● **RECORDS SHOWN**:
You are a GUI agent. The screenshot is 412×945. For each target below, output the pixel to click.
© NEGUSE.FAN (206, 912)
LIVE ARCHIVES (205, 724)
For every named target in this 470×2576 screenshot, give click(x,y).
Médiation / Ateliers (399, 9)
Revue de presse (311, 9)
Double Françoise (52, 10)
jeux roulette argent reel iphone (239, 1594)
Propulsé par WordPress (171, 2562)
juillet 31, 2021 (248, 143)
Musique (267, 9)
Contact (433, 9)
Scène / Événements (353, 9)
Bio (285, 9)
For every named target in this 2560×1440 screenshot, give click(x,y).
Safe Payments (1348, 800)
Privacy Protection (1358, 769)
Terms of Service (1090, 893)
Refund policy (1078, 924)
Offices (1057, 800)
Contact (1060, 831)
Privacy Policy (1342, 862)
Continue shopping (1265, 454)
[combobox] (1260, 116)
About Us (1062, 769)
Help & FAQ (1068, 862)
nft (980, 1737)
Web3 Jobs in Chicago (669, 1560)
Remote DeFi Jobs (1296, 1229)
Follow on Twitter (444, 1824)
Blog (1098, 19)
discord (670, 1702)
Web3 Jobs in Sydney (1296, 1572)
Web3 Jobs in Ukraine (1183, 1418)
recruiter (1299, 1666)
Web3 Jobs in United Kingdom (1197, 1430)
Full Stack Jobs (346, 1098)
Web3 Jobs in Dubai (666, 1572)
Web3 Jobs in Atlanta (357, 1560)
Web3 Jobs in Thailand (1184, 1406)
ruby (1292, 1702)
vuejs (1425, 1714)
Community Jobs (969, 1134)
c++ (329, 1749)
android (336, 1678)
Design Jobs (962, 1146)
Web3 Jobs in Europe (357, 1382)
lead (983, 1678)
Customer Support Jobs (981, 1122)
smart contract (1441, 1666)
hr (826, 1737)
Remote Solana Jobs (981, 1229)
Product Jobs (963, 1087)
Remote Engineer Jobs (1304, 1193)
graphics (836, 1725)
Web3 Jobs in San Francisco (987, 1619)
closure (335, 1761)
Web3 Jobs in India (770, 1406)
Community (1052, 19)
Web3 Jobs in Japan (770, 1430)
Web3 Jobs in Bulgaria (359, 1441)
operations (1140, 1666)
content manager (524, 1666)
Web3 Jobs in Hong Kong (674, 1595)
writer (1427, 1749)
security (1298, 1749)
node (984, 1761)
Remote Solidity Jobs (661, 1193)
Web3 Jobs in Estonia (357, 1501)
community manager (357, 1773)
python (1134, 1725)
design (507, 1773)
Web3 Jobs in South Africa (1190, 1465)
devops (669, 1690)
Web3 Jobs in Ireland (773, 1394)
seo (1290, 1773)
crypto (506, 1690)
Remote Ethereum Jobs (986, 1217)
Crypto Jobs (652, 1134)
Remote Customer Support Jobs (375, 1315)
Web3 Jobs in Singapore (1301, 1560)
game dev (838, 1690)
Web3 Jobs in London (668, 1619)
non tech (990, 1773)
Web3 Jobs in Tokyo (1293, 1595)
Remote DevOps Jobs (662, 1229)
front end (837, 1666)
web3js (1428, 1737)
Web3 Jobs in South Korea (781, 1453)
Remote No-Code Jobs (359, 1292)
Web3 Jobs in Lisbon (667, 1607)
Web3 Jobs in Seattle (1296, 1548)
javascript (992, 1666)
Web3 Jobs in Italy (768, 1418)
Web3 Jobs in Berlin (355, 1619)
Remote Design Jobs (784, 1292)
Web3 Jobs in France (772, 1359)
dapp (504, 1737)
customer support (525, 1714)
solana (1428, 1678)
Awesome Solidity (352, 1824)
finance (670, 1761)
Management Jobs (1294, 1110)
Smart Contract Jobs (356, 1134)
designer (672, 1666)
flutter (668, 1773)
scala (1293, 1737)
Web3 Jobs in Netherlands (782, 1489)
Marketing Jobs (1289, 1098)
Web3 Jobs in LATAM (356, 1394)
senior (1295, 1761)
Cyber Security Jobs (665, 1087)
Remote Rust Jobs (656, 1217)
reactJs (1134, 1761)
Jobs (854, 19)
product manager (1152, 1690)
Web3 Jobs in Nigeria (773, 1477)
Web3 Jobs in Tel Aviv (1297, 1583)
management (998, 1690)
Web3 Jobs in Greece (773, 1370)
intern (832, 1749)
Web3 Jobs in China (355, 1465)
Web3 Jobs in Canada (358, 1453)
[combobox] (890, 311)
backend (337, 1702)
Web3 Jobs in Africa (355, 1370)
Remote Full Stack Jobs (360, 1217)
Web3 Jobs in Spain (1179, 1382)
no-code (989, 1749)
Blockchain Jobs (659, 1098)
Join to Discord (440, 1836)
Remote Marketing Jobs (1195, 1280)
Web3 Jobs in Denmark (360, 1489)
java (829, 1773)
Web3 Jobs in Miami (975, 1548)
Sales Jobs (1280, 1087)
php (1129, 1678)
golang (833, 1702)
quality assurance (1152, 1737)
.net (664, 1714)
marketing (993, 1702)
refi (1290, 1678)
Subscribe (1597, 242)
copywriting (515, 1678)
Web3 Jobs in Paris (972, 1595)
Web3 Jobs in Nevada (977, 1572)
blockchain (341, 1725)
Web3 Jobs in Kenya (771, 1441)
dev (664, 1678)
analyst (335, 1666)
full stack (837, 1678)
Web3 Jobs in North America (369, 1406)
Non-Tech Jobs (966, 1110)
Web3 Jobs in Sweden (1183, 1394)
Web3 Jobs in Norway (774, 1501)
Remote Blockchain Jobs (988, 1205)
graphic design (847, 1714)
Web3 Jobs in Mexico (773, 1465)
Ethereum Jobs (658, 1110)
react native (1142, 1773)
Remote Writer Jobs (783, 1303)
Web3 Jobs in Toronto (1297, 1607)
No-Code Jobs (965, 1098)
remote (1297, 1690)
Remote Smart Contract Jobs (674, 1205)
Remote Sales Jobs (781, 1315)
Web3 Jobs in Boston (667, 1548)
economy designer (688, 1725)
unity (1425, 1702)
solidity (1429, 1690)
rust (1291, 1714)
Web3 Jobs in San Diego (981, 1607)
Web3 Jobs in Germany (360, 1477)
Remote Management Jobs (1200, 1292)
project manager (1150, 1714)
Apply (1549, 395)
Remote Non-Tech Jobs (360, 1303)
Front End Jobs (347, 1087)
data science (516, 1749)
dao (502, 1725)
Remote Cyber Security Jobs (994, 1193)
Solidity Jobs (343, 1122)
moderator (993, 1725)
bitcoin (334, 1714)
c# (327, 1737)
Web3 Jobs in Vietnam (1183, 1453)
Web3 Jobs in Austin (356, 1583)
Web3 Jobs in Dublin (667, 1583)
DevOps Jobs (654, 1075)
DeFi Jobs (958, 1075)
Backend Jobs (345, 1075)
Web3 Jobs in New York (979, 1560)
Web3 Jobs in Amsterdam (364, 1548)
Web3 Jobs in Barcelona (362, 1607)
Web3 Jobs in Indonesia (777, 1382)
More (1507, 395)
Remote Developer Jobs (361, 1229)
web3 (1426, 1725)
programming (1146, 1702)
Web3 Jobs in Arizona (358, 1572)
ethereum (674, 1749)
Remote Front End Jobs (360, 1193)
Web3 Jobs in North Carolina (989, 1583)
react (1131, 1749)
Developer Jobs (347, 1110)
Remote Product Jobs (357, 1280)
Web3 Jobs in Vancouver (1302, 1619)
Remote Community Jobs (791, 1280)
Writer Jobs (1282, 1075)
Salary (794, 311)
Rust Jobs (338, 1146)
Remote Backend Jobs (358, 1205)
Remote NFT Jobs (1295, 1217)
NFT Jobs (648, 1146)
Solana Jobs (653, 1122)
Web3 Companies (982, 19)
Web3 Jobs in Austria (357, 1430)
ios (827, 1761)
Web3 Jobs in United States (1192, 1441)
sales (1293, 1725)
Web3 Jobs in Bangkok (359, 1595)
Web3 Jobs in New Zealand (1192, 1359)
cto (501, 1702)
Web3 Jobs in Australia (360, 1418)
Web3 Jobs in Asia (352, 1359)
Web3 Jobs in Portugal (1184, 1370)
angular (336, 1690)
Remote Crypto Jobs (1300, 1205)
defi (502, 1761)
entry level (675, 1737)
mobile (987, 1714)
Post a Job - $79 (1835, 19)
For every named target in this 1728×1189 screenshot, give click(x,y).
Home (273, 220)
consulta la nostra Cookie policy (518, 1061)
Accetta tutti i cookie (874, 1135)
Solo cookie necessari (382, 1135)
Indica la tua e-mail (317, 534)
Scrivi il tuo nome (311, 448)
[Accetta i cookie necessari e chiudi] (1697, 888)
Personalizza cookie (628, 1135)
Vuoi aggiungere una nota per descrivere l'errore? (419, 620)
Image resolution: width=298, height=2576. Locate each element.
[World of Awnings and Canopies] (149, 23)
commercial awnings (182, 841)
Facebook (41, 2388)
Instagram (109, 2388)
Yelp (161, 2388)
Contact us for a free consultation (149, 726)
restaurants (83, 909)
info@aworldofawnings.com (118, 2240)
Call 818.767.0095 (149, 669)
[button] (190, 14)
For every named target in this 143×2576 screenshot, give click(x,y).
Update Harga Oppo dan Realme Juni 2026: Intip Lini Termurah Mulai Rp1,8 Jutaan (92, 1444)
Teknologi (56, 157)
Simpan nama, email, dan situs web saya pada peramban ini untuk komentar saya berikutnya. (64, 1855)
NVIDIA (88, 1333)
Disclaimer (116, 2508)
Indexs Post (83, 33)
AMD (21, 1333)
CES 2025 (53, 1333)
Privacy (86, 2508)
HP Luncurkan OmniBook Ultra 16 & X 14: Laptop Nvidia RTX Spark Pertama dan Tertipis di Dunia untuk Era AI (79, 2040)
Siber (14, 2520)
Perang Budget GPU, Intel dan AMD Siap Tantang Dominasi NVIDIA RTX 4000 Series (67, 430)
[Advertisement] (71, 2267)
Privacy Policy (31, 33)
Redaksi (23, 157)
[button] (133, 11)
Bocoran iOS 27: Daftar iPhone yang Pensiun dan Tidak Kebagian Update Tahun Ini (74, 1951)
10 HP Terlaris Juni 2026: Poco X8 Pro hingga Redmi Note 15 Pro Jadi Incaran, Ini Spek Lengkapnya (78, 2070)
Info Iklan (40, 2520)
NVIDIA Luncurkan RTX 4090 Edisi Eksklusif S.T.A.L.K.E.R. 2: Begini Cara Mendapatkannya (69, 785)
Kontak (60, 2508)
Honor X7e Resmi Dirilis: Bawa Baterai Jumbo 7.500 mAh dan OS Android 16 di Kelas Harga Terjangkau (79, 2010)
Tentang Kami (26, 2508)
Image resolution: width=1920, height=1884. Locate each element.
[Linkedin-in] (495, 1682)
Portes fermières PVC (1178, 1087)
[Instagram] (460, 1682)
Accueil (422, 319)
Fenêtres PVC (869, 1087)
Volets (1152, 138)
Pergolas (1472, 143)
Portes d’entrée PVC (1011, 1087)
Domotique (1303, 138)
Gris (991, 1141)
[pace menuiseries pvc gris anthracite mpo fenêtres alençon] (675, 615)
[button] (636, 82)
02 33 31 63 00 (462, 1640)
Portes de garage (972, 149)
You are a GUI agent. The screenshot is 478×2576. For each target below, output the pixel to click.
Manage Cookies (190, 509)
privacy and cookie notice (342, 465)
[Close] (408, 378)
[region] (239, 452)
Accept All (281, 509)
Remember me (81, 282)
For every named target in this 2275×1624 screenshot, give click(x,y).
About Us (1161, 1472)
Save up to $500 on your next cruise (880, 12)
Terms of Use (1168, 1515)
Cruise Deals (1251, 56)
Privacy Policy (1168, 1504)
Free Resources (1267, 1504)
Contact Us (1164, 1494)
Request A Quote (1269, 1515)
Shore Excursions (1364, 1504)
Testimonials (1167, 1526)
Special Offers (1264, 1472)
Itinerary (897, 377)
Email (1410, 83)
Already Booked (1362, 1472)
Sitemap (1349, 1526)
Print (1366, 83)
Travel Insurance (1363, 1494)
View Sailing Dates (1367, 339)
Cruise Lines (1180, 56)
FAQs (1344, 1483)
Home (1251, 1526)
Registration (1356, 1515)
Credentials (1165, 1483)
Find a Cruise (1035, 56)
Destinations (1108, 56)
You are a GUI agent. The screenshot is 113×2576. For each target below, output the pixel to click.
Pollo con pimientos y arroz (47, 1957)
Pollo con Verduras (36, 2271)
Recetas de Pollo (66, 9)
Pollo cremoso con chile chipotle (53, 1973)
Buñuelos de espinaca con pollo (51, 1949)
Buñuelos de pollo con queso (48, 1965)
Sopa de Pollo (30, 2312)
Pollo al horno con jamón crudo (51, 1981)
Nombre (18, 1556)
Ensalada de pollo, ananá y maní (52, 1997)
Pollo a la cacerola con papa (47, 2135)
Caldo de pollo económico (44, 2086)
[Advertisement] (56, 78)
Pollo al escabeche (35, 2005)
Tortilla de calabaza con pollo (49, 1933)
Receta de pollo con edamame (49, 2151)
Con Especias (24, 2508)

● **PROBLEM DETAILS**: Give back exactly the lines above, from the line containing "02 33 31 63 00 (462, 1640)" through the line containing "View Sailing Dates (1367, 339)", with both end lines and nothing more.

● **SOLVED EXERCISE**:
02 33 31 63 00 (462, 1640)
Portes de garage (972, 149)
You are a GUI agent. The screenshot is 478×2576. For each target below, output the pixel to click.
Manage Cookies (190, 509)
privacy and cookie notice (342, 465)
[Close] (408, 378)
[region] (239, 452)
Accept All (281, 509)
Remember me (81, 282)
For every named target in this 2275×1624 screenshot, give click(x,y).
About Us (1161, 1472)
Save up to $500 on your next cruise (880, 12)
Terms of Use (1168, 1515)
Cruise Deals (1251, 56)
Privacy Policy (1168, 1504)
Free Resources (1267, 1504)
Contact Us (1164, 1494)
Request A Quote (1269, 1515)
Shore Excursions (1364, 1504)
Testimonials (1167, 1526)
Special Offers (1264, 1472)
Itinerary (897, 377)
Email (1410, 83)
Already Booked (1362, 1472)
Sitemap (1349, 1526)
Print (1366, 83)
Travel Insurance (1363, 1494)
View Sailing Dates (1367, 339)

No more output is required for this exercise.